Data supplied >>
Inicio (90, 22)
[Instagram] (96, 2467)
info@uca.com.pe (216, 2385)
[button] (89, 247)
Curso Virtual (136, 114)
...
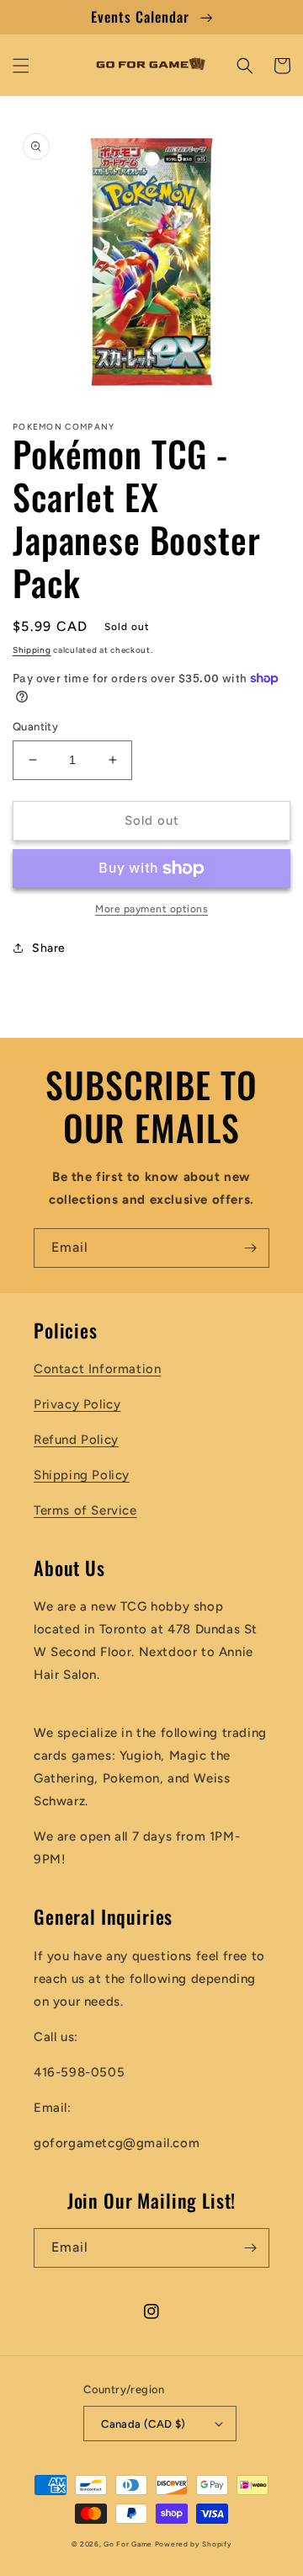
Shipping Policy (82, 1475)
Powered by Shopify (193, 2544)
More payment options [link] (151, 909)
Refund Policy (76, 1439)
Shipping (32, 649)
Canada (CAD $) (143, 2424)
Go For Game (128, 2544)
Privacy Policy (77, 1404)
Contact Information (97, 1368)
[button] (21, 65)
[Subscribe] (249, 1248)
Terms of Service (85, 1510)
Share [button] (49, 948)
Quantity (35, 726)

What you are asked to do >> Scan the entries above for the word "Policy". Report the lines that hold it.

Solved exercise >>
Shipping Policy (82, 1475)
Refund Policy (76, 1439)
Privacy Policy (77, 1404)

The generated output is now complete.